The US dollar was the strongest of the majors on Thursday as the DXY index bounced from support at 77.50 and the markets generally remained in consolidation mode. More severe moves were seen in GBPUSD, though, following the Bank of England’s announcement that they would be expanding their quantitative easing program, as the pair tumbled over 200 points before finding support at 1.6770. This week’s big event risk for the US dollar comes on Friday at 8:30 ET when US non-farm payrolls (NFPs) is forecasted to show job losses for the nineteenth straight month in July, though the rate of decline is anticipated to slow. At the time of writing, Bloomberg News was calling for NFPs to decline by 328,000, but based on the improvements we’ve seen in leading indicators like initial and continuing jobless claims, ADP employment, and the employment component of ISM manufacturing, we expect that NFPs may prove to be better than consensus forecasts are calling for.
That said, the steady accumulation of job losses does not bode well for economic growth going forward and indicates that the unemployment rate will continue to climb, albeit at a slower pace.

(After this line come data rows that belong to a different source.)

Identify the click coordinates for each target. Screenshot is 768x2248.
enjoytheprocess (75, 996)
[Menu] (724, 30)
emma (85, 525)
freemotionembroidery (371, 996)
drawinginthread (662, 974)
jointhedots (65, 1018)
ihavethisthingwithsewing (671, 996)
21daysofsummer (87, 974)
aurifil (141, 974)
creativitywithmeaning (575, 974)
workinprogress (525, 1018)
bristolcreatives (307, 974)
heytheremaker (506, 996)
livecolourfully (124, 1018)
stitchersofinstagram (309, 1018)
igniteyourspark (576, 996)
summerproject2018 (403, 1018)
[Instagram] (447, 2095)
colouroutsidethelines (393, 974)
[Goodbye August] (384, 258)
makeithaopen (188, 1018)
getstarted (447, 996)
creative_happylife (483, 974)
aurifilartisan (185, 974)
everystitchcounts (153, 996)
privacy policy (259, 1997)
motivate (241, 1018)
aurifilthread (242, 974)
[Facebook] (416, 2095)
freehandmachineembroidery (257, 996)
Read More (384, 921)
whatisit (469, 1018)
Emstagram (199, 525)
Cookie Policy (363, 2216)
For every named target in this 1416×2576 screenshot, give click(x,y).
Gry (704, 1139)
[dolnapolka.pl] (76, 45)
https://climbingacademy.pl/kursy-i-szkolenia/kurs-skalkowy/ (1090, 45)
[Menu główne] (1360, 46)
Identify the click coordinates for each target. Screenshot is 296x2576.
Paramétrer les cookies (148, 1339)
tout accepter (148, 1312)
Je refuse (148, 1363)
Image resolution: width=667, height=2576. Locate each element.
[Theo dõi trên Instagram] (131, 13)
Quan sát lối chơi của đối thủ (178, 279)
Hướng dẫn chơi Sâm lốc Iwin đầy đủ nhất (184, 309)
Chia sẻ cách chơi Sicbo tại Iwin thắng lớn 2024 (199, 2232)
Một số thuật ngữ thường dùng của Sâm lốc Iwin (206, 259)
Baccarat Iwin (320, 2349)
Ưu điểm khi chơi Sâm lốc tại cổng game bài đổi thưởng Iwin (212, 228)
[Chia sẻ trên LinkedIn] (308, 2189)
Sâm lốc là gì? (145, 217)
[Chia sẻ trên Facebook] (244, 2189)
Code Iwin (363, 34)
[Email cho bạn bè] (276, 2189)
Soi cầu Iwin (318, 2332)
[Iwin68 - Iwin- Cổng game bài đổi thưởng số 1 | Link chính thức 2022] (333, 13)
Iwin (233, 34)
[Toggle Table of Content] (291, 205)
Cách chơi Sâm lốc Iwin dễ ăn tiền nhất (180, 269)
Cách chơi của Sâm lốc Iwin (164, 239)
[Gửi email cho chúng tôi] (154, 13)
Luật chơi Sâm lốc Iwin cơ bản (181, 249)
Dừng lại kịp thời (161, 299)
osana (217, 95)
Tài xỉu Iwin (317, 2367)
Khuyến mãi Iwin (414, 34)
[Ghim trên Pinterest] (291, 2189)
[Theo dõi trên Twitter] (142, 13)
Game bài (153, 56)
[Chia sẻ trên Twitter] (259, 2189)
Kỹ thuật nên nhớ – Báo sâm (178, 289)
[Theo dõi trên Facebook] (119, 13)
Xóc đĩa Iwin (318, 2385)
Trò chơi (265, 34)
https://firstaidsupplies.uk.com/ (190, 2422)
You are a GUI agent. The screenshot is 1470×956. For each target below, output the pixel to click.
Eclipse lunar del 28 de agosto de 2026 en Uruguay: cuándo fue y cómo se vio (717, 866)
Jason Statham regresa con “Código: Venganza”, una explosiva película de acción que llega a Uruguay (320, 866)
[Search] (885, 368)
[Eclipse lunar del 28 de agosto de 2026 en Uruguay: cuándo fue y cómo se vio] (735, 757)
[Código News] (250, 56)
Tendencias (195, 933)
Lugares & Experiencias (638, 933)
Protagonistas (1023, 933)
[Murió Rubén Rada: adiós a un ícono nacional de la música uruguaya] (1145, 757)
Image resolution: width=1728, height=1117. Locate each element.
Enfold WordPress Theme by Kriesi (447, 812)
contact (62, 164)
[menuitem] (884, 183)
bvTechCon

In fact, the July reading of the rate is projected to rise to 9.6 percent, the highest since June 1983, from 9.5 percent. Meanwhile, preliminary estimates of Q2 GDP for the US have shown a 1.2 percent drop in personal consumption, after it rose 0.6 percent in Q1 and contracted by more than 3 percent during each of the previous two quarters, suggesting that the trend in spending remains negative amidst bleak employment prospects and falling incomes.
Intraday US dollar moves will be a bit more short-sighted than that, though, as the currency is likely to only respond dramatically to a surprising result, even if it still shows that the labor market is deteriorating further. That said, with leading indicators showing that the NFPs could reflect an improvement, we need to keep what happened on June 5 in mind. Indeed, on this date, NFPs had been forecasted to plunge by 520,000, but instead, they dropped by 345,000 and sent the US dollar surging, which was unusual because that greenback had generally been gaining only when economic news was disappointing due to market-wide flight-to-safety. Now, we’re still seeing a fairly strong link between the US dollar and risk trends, but if NFPs fall by much less than 328,000, a rally in the US currency could lead EUR/USD below immediate support toward the confluence of the 50 SMA and rising trendline support at 1.4080/1.4100. On the other hand, results in line with expectations could keep EUR/USD range bound between former resistance points at 1.4340 and 1.4435, or perhaps lead the pair to break higher.